For two decades, personalized medicine has been the next big thing in healthcare. Sequence the genome, customize the treatment, replace blunt one-size-fits-all care with precision targeting. The promise is real — and it has delivered in narrow, consequential cases. But the broader vision, in which your DNA tells your doctor exactly which drug, dose, and lifestyle to choose, is much further away than the marketing suggests. Most diseases are not single-gene, most genetic variants don’t have actionable implications, and the clinical infrastructure to use what we do know is uneven at best.

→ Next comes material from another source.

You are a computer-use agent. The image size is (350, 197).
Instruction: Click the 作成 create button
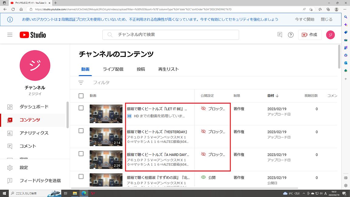point(310,35)
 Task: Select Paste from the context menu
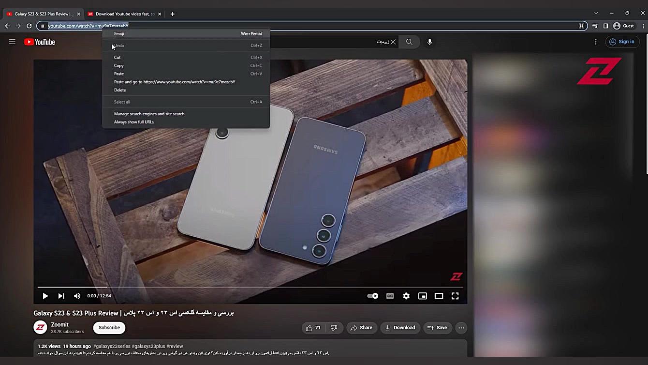click(119, 74)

This isn’t a takedown. It’s a calibration: where personalized medicine actually works, where it’s hype, and where it’s heading.
Where it works now
The success stories are concentrated in oncology and pharmacogenomics. In cancer, tumor sequencing genuinely changes treatment: HER2-positive breast cancer gets trastuzumab; EGFR-mutant lung cancers get specific kinase inhibitors; BRAF-mutated melanomas get targeted therapies. These are real precision-medicine wins with measurable survival gains. In pharmacogenomics, certain variants meaningfully affect how patients metabolize warfarin, clopidogrel, and several psychiatric drugs — and testing can avoid bad outcomes. Genetic testing for hereditary cancer syndromes (BRCA, Lynch) lets people make actionable surveillance and prevention choices. These are the cases where the marketing is closer to the truth.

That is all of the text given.